• Work item: Each entry below should be retyped exactly, with nothing omitted.

• Excerpted data:

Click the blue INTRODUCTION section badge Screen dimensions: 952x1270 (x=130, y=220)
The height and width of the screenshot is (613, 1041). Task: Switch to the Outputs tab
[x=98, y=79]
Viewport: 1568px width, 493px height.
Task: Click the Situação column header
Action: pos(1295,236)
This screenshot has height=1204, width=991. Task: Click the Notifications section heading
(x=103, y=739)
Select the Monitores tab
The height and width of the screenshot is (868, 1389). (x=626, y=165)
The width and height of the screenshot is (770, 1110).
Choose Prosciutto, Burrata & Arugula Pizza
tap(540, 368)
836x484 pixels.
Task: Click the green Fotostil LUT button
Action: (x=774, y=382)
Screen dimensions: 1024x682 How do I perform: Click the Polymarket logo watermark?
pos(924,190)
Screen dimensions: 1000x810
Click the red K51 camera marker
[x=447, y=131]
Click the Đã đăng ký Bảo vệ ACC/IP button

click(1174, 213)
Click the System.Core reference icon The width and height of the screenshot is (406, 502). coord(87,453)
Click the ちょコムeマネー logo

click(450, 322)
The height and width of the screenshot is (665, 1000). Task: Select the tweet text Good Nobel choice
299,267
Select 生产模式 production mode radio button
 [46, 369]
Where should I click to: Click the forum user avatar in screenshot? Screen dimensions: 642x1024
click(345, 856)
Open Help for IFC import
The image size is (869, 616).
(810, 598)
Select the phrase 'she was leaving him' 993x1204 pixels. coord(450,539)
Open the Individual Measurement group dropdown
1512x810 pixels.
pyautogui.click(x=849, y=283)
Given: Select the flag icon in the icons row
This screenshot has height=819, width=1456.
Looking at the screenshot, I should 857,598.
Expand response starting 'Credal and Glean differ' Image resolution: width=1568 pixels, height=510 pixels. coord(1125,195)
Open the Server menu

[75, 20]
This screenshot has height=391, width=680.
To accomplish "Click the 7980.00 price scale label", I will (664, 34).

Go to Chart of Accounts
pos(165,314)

• Expected answer:
Click the blue INTRODUCTION section badge Screen dimensions: 952x1270 (x=130, y=220)
The height and width of the screenshot is (613, 1041). Task: Switch to the Outputs tab
[x=98, y=79]
Viewport: 1568px width, 493px height.
Task: Click the Situação column header
Action: pos(1295,236)
This screenshot has height=1204, width=991. Task: Click the Notifications section heading
(x=103, y=739)
Select the Monitores tab
The height and width of the screenshot is (868, 1389). (x=626, y=165)
The width and height of the screenshot is (770, 1110).
Choose Prosciutto, Burrata & Arugula Pizza
tap(540, 368)
836x484 pixels.
Task: Click the green Fotostil LUT button
Action: (x=774, y=382)
Screen dimensions: 1024x682 How do I perform: Click the Polymarket logo watermark?
pos(924,190)
Screen dimensions: 1000x810
Click the red K51 camera marker
[x=447, y=131]
Click the Đã đăng ký Bảo vệ ACC/IP button

click(1174, 213)
Click the System.Core reference icon The width and height of the screenshot is (406, 502). coord(87,453)
Click the ちょコムeマネー logo

click(450, 322)
The height and width of the screenshot is (665, 1000). Task: Select the tweet text Good Nobel choice
299,267
Select 生产模式 production mode radio button
 [46, 369]
Where should I click to: Click the forum user avatar in screenshot? Screen dimensions: 642x1024
click(345, 856)
Open Help for IFC import
The image size is (869, 616).
(810, 598)
Select the phrase 'she was leaving him' 993x1204 pixels. coord(450,539)
Open the Individual Measurement group dropdown
1512x810 pixels.
pyautogui.click(x=849, y=283)
Given: Select the flag icon in the icons row
This screenshot has height=819, width=1456.
Looking at the screenshot, I should 857,598.
Expand response starting 'Credal and Glean differ' Image resolution: width=1568 pixels, height=510 pixels. coord(1125,195)
Open the Server menu

[75, 20]
This screenshot has height=391, width=680.
To accomplish "Click the 7980.00 price scale label", I will (664, 34).

Go to Chart of Accounts
pos(165,314)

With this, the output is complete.